Tunisians head to the polling stations on Sunday for the first free municipal elections since the 2011 revolution.
It is an additional milestone on the road to democracy for Tunisia and its people.
Municipal polls have been delayed four times due to logistic, administrative and political deadlocks.
“This Sunday will not be like other days. For the first time the Tunisian people are called to participate in municipal elections, something that seems simple but it is very important,” President Caid Essebsi said on Saturday.
President Essebsi, casting his ballot in the Tunis suburb of Soukra, insisted that Tunisia has taken the right path. “Democracy is not imposed but is exercised, and we are in the process of enshrining that every day,” he said.
Turnout appeared low, with just 13 percent taking part by midday, according to Independent Higher Authority for the Elections (ISIE).

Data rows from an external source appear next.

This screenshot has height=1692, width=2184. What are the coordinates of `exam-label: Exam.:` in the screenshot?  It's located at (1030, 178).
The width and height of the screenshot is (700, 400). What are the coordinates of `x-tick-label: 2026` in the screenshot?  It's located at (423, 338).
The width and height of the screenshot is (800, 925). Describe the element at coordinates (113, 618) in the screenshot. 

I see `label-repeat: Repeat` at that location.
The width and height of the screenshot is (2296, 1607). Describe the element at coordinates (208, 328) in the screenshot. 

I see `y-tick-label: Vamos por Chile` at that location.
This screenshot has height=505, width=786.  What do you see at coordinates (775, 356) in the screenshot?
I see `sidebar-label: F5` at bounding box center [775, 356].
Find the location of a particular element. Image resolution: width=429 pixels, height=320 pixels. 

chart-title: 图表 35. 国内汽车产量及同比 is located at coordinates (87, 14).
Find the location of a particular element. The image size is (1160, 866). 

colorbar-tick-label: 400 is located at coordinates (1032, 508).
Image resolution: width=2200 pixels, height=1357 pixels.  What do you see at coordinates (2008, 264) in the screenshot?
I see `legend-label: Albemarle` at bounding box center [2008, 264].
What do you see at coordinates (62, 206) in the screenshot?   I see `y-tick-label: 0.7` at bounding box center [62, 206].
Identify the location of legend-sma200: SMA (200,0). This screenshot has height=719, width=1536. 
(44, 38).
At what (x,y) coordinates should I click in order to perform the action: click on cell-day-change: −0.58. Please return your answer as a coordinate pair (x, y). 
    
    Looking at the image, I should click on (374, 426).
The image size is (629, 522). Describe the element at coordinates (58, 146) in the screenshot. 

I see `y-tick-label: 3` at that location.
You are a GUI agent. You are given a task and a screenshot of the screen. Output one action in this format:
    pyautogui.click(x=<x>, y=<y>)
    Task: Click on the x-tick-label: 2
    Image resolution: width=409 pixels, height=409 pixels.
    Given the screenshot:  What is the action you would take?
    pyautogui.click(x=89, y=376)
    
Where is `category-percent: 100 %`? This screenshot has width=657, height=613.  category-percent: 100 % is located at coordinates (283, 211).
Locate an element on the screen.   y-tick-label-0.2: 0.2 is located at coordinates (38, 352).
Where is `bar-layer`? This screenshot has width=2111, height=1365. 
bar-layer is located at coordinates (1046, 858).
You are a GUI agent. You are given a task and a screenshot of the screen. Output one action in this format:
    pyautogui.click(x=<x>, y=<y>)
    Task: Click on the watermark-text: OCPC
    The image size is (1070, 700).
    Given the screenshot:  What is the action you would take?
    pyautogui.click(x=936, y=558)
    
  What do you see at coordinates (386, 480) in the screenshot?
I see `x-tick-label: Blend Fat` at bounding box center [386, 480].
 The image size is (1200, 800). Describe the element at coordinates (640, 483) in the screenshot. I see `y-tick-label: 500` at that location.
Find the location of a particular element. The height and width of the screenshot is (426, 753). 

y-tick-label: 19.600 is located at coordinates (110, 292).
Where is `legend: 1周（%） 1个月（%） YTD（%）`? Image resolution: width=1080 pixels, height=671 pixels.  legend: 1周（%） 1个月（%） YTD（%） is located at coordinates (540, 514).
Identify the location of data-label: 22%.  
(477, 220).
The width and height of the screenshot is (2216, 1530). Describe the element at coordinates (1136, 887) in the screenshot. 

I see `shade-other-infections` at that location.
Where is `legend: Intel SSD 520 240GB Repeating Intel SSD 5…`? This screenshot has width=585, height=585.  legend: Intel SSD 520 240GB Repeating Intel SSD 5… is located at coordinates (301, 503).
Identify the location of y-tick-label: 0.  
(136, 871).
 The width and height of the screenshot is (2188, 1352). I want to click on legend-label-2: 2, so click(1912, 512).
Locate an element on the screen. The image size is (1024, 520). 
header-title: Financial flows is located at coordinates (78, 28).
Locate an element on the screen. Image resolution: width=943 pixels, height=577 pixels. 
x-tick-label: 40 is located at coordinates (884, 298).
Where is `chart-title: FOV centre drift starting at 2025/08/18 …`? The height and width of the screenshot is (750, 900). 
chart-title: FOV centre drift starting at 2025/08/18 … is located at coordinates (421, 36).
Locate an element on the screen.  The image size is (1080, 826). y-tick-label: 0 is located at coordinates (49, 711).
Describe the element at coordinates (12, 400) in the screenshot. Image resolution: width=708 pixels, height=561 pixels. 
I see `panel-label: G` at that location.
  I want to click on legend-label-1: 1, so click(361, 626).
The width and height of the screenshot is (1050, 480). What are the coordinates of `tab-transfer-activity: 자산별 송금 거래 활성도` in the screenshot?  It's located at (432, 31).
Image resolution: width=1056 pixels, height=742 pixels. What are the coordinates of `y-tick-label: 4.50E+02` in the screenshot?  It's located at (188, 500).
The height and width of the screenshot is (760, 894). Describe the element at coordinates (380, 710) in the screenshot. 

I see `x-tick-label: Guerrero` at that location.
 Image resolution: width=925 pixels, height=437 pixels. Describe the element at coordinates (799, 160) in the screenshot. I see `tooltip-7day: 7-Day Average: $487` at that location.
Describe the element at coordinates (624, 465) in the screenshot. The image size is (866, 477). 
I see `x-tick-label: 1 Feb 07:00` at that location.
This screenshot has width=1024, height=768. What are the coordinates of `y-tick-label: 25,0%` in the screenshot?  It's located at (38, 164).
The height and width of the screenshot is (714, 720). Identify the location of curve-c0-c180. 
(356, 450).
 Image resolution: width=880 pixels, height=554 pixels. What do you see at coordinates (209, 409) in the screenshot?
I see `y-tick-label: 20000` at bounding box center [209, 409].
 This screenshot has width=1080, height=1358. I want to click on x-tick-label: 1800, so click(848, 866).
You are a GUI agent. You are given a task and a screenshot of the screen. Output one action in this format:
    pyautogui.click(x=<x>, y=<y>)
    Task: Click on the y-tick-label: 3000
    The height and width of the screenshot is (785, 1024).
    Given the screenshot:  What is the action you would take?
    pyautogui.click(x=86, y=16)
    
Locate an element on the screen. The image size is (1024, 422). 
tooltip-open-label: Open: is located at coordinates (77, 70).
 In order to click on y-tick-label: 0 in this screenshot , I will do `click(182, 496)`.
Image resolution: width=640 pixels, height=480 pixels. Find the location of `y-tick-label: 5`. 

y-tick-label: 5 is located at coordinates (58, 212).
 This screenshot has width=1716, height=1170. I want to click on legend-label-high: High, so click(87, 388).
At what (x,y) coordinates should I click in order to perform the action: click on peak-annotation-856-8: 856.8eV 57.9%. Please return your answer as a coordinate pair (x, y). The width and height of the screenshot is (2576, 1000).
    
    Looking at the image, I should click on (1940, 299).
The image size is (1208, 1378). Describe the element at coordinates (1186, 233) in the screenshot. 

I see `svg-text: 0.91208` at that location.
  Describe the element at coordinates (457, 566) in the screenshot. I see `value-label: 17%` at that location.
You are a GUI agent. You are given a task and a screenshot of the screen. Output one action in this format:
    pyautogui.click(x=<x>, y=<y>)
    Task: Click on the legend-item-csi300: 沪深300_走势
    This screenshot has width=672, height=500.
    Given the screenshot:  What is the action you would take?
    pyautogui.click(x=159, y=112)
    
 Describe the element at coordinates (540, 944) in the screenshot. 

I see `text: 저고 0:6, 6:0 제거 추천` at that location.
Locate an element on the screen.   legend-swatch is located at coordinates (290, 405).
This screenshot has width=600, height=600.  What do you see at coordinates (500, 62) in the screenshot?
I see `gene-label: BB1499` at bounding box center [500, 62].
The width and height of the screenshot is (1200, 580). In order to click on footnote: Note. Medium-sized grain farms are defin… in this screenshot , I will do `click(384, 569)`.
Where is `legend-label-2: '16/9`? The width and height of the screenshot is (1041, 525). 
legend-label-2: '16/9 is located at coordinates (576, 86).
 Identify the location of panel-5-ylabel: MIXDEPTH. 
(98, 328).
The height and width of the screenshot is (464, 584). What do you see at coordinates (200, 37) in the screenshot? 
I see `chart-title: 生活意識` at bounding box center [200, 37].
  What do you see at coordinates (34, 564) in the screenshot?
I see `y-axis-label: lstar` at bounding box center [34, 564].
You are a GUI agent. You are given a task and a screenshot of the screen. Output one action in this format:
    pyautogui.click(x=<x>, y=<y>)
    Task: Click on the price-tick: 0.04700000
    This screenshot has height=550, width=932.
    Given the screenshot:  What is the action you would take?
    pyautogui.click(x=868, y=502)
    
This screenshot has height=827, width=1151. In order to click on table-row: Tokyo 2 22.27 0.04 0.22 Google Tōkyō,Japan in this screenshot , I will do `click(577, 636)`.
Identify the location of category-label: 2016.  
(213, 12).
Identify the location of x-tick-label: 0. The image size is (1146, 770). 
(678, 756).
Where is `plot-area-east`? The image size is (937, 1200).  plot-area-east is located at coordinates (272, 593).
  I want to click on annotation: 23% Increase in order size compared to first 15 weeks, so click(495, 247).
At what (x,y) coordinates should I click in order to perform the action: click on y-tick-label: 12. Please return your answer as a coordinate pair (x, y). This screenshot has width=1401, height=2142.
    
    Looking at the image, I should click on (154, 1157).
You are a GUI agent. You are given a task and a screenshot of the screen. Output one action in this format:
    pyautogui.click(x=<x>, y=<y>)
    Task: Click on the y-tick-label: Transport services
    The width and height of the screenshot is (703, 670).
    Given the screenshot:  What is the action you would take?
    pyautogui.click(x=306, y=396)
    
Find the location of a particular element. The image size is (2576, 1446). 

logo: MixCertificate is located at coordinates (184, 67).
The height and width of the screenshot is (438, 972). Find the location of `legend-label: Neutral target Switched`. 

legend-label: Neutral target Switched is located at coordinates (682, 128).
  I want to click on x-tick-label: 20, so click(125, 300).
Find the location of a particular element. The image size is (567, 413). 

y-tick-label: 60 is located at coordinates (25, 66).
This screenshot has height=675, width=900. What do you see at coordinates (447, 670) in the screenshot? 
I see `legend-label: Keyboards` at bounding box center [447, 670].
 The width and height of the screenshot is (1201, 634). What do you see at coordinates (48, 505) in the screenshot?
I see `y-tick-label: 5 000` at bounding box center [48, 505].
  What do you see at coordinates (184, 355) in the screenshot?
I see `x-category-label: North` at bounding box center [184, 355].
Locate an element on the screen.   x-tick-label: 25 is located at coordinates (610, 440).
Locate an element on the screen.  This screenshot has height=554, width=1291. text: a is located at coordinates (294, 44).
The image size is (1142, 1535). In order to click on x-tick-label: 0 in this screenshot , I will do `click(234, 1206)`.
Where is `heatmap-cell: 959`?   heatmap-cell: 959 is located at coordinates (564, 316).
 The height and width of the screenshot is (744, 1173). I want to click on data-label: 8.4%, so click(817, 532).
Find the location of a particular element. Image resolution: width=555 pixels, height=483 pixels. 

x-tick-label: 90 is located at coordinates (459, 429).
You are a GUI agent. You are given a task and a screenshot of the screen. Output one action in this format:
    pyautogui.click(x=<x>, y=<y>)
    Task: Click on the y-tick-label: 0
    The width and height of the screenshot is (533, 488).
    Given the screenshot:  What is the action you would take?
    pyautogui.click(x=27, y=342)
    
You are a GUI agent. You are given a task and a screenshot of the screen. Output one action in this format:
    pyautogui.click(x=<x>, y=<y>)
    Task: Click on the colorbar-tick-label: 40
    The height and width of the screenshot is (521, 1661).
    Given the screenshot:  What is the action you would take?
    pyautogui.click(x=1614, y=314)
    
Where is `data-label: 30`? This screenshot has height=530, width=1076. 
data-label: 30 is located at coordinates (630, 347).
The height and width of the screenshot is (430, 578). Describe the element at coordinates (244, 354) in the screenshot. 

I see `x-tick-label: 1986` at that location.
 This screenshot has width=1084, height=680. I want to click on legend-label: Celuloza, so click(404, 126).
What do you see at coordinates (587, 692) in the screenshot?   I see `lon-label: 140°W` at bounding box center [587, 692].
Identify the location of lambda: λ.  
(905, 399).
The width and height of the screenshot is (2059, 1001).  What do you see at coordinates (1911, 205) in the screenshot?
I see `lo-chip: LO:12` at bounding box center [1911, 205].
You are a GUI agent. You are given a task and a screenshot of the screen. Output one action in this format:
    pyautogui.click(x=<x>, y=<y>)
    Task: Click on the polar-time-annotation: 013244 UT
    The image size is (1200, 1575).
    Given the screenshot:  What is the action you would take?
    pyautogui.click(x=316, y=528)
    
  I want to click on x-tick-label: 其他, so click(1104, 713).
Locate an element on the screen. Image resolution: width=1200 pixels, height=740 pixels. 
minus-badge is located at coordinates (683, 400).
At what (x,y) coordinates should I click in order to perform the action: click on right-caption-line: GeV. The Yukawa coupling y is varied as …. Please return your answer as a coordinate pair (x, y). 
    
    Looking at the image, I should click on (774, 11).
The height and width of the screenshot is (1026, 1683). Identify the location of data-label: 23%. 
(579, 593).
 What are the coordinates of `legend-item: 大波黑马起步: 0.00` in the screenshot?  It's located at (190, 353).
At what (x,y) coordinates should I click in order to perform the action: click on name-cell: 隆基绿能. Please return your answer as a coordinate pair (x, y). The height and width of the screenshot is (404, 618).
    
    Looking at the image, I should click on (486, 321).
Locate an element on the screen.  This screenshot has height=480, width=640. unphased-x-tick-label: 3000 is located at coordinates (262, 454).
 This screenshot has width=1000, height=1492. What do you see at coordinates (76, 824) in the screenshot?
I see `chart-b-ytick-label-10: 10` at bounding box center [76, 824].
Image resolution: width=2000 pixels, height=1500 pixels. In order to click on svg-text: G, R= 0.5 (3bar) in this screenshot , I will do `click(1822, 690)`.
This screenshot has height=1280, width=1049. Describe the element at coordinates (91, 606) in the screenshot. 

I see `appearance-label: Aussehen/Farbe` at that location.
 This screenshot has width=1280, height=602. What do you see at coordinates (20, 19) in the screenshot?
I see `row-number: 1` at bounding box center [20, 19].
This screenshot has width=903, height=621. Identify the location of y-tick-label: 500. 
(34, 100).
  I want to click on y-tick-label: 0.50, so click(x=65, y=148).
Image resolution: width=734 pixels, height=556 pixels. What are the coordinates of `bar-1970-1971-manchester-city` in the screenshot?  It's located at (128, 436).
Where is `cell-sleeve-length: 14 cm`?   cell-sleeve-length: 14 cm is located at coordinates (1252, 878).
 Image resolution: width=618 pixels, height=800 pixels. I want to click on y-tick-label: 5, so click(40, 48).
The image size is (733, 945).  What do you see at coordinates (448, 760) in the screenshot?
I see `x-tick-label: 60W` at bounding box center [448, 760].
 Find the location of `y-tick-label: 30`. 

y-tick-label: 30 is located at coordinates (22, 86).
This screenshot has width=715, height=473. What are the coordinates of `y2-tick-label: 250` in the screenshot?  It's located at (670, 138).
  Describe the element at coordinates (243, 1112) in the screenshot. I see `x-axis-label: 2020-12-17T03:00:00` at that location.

“Tunisia’s municipal elections are a historic step, which lead to a participatory democracy to a local level, where daily problems are managed and where citizens can really make their voices heard,” said the head of the European Union’s observer mission, Fabio Massimo Castaldo.
Observers note that the independent candidates could perform well, after Ennahdha and Nida Tounes party, the ruling coalition of the central government.
Preliminary results are expected Monday which are expected to give an idea of political tendencies ahead of presidential and legislative elections next year.